No. It would be broken if there was.
There's an over-simplification often given of "a hash code of a key must not change", which is wrong. Really, "a key must not change while being used as a key" which the hash code not changing should reflect. If something changes in a way that changes how it compares to other items then the hash code must change to reflect that. This mustn't happen while it is used as a key, but that means the key must not change. Otherwise if you created an object, changed it and then used it as a key, it wouldn't work.
Okay, so to alter your question
Is there a .NET built-in structure similar with Tuple (or a recommended way to build one) that is order invariant regarding the equality and hashcode [when the component items are invariant]?
Yes, Tuple would be one example. As would ValueTuple and anonymous objects composed of the same parts.
The code below has the expected ishashequal=false, the structure I am looking for would return true
That's something different again. A tuple is a finite sequence of a given number of elements. Being a sequence means that order is signficant. We don't expect the tuple (a, b) to hash to the same thing as (b, a) because (a, b) is a different tuple to (b, a) and so must not be considered equal and ideally (but not a strict requirement) would not have the same hash code.
Indeed Tuple<int, string> can't have the same elements in different orders at all.
Tuple represents tuples, but you are describing a use of a finite set.
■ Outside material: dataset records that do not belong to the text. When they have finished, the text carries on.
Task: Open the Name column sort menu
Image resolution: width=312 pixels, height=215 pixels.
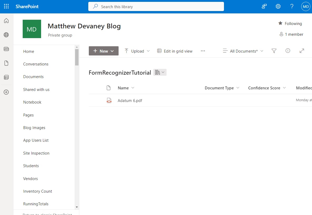Action: pos(126,88)
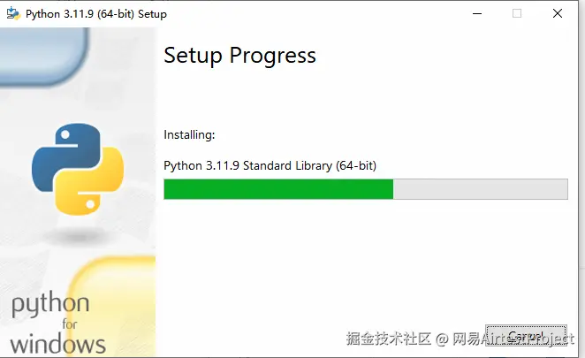The width and height of the screenshot is (585, 358).
Task: Cancel the Python installation
Action: tap(525, 337)
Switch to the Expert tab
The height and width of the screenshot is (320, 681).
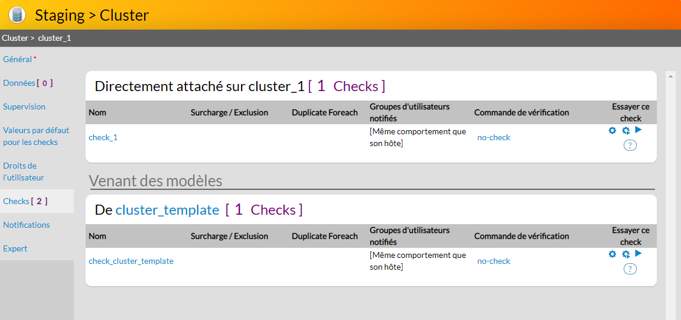point(15,248)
The finite set {a, b} is the same as the finite set {b, a} because order is not significant.
You need to do one of two things.
Create a structure to represent a finite set of two elements
public sealed class FiniteSet2<T> : IEquatable<FiniteSet2<T>>
{
public T First { get; }
public T Second { get; }
public FiniteSet2(T first, T second)
{
First = first;
Second = second;
}
public bool Equals(FiniteSet2<T> other)
{
if ((object)other != null)
{
return false;
}
// Test for same order.
if (EqualityComparer<T>.Default.Equals(First, other.First))
{
return EqualityComparer<T>.Default.Equals(Second, other.Second);
}
// Test for different order.
return EqualityComparer<T>.Default.Equals(First, other.Second)
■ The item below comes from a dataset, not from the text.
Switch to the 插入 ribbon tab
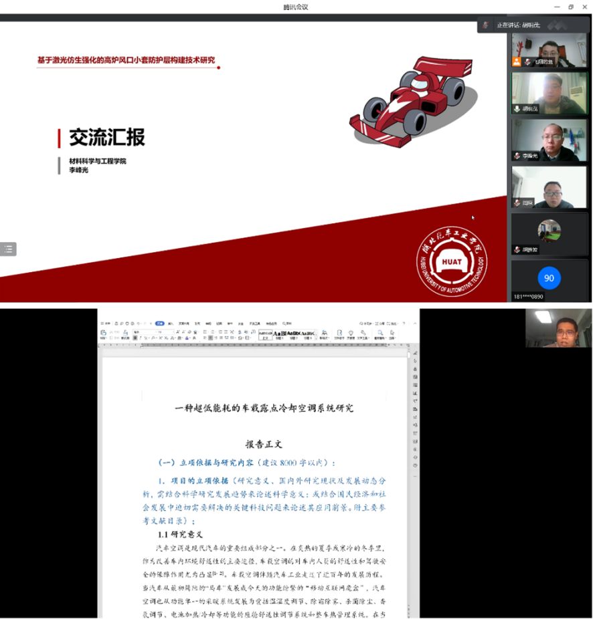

&& EqualityComparer<T>.Default.Equals(Second, other.First)
}
public override bool Equals(object obj) => Equals(obj as FiniteSet2<T>);
// Deliberately matches elements in different order.
public override int GetHashCode() => First.GetHashCode() ^ Second.GetHashCode();
}
Or if you really do need to use tuples, define an appropriate comparer:
public sealed class CompareAsSetEqualityComparer<T> : IEqualityComparer<Tuple<T, T>>
{
public bool Equals(Tuple<T, T> x, Tuple<T, T> y)
{
if ((object)x == y)
{
return true;
}
if ((object)x == null | (object)y == null)
{
return false;
}
if (EqualityComparer<T>.Default.Equals(x.Item1, y.Item1))
{
return EqualityComparer<T>.Default.Equals(x.Item2, y.Item2);
}
return EqualityComparer<T>.Default.Equals(x.Item1, y.Item2)
&& EqualityComparer<T>.Default.Equals(x.Item2, y.Item1);
}
public int GetHashCode(Tuple<T, T> obj) =>
obj == null ? 0 : obj.Item1.GetHashCode() ^ obj.Item2.GetHashCode();
}
Of course, if the elements are reference types they could themselves be mutated, which would still mutate the otherwise-immutable set or tuple.
(Aside: A recent improvement in the jitter means that it no longer makes sense to memoise EqualityComparer<T>.Default as the sequence EqualityComparer<T>.Default.Equals(…) gets inlined).